In Australia, practitioners on the ground are at the forefront of recognising and identifying PDA and developing best models of practice to assist PDAers and their families. 

The best hypothesis is that PDAers have highly sensitive neuroception.  This is coming from Stephen Porge’s research into Polyvagal Theory and its notion of neuroception, that our nervous system subconsciously detects safety or threat.  This hypothesis certainly fits with what I see in my PDAer, in the children I have worked with, and the reports I hear from families of PDAers.  Unless a better alternative theory presents itself this is the one that I am going to run with.   

A crash course in polyvagal theory:

Our autonomic nervous system is responsible for regulating our physiological and emotional responses to different situations. 
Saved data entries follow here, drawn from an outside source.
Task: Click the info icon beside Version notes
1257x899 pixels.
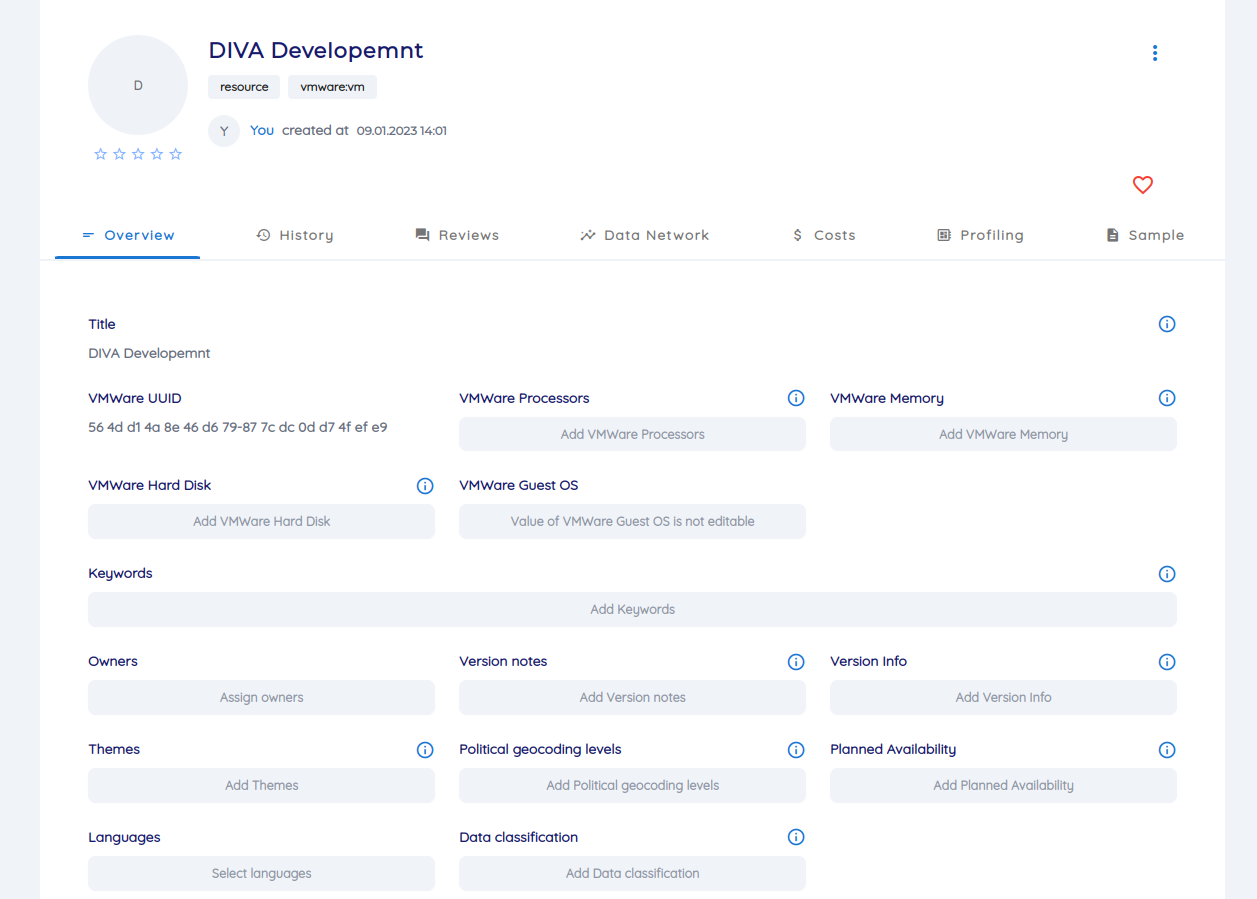Action: 796,661
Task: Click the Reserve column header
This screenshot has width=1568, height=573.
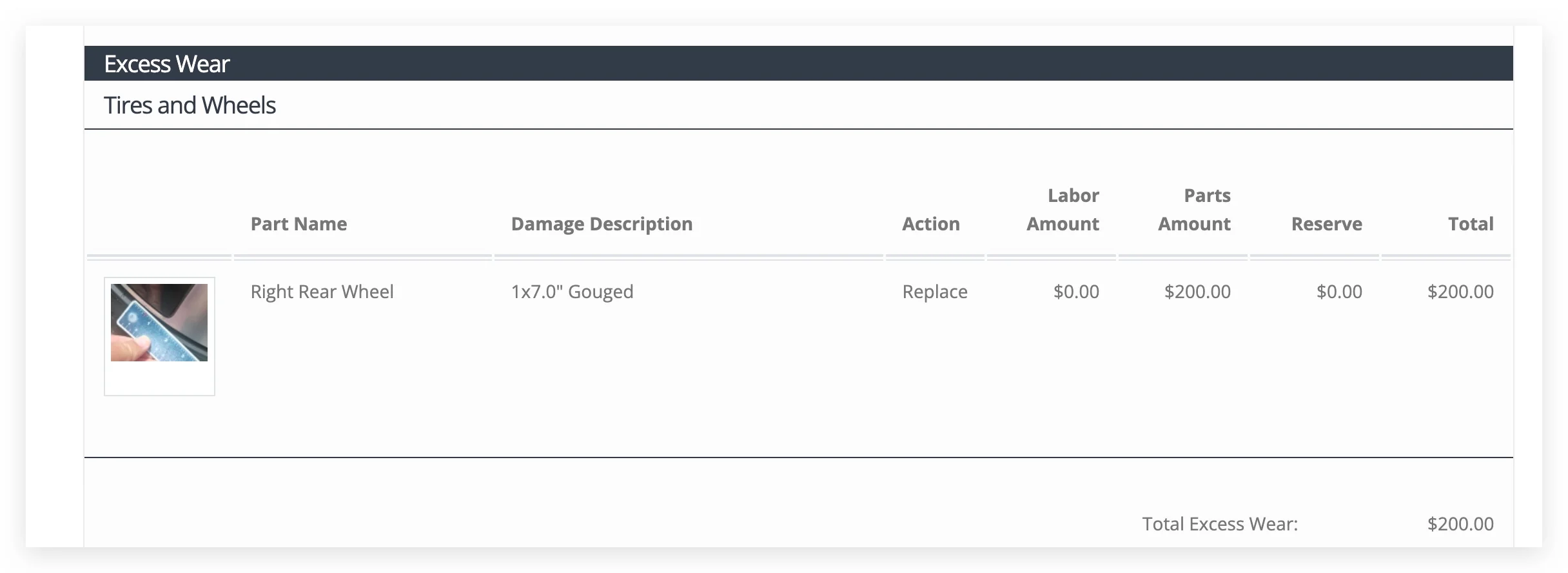Action: 1326,224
Polyvagal theory suggests that the nervous system has 3 pathways of response when responding to different types of stressors.

The most advanced pathway, or newest from an evolutionary standpoint, is the ventral vagal system which supports social engagement and connection under the condition of safety.  This is state our system needs to be in to be to learn and develop relationships.

The second pathway is the sympathetic nervous system which supports survival through mobilization (this is our fight or flight response). Which becomes activated by perceived threat. The body responds by increasing our heart rate and our breathing. 

The oldest and most primitive pathway is our dorsal vagal system which supports survival by immobilising and shutting down (that is our freeze response). It is typically activated in response to extreme stress, life threat or trauma. 

Neuroception is our nervous system’s instinctual surveillance system and it is constantly measuring if we are safe or if we are under threat. 

If we are safe, we can access the parts of our brain that allow us to interact, communicate, form relationships, apply judgement, rationalise and think properly.

If we detect threat, our system goes into a fight, flight, freeze, fawn stress response.  This is not a conscious choice, our thinking brain has been short circuited.

Often times with PDA we can see varying expressions.  There is a more external expression where that parasympathetic pathway is the most dominant- fight/flight- so they might display increased aggression, verbal attacks, breaking things, running away. And then there is a more internalised expression where the dorsal vagal is more dominant- freeze/fawn- where they might go under the radar – these might be the kids that become selectively mute, that shut down or that comply out of fear and neglect their own needs. 

PDA brains have highly sensitive neuroception.  They have a pervasive drive for autonomy, a need for control, a need for safety.  The behaviour that we see in our PDA kids is not purposeful, it is a neurological response that is out of their control.  Their body and brain are literally responding as if their life depends on it. 

Behaviour is just the tip of the ice-berg with many factors hidden from view.  A child’s threshold or tolerance changes day to day and is dependent on a range of factors: Sleep, hunger, thirst, temperature, sickness, fatigue, environment, people around them, sensory input, the amount of structure, autonomy, pressure, expectations and demands. 

These factors can have a cumulative effect across days, weeks, and months.  They might be able to cope with something one day but have a complete meltdown the next.  School might go fine for a year and then completely fall apart. They may look very competent at home but become completely disabled in other settings or vice versa.   

My sense is that PDAers have the underlying skills but they just can’t access them because their brain is frequently in a stressed state (fight/flight/freeze/fawn).  An example of this, when our son completed the ADOS he came out as having extremely poor expressive language skills because he barely communicated with the therapist. At home, when he is safe, he constantly initiates back and forth conversations. His communication skills are not actually the problem, the problem lies with a dysregulated nervous system that prevents access to the skills he has, and then as a flow on effect, prevents the opportunity to practice. No amount of practicing expressive language skills is going to help a dysregulated nervous system. We have to go further up-stream.

Our job as parents, clinicians and teachers is to create safe environments (and by safe environments I’m meaning the child’s perception of safety), where PDAers can emerge out of their threat response.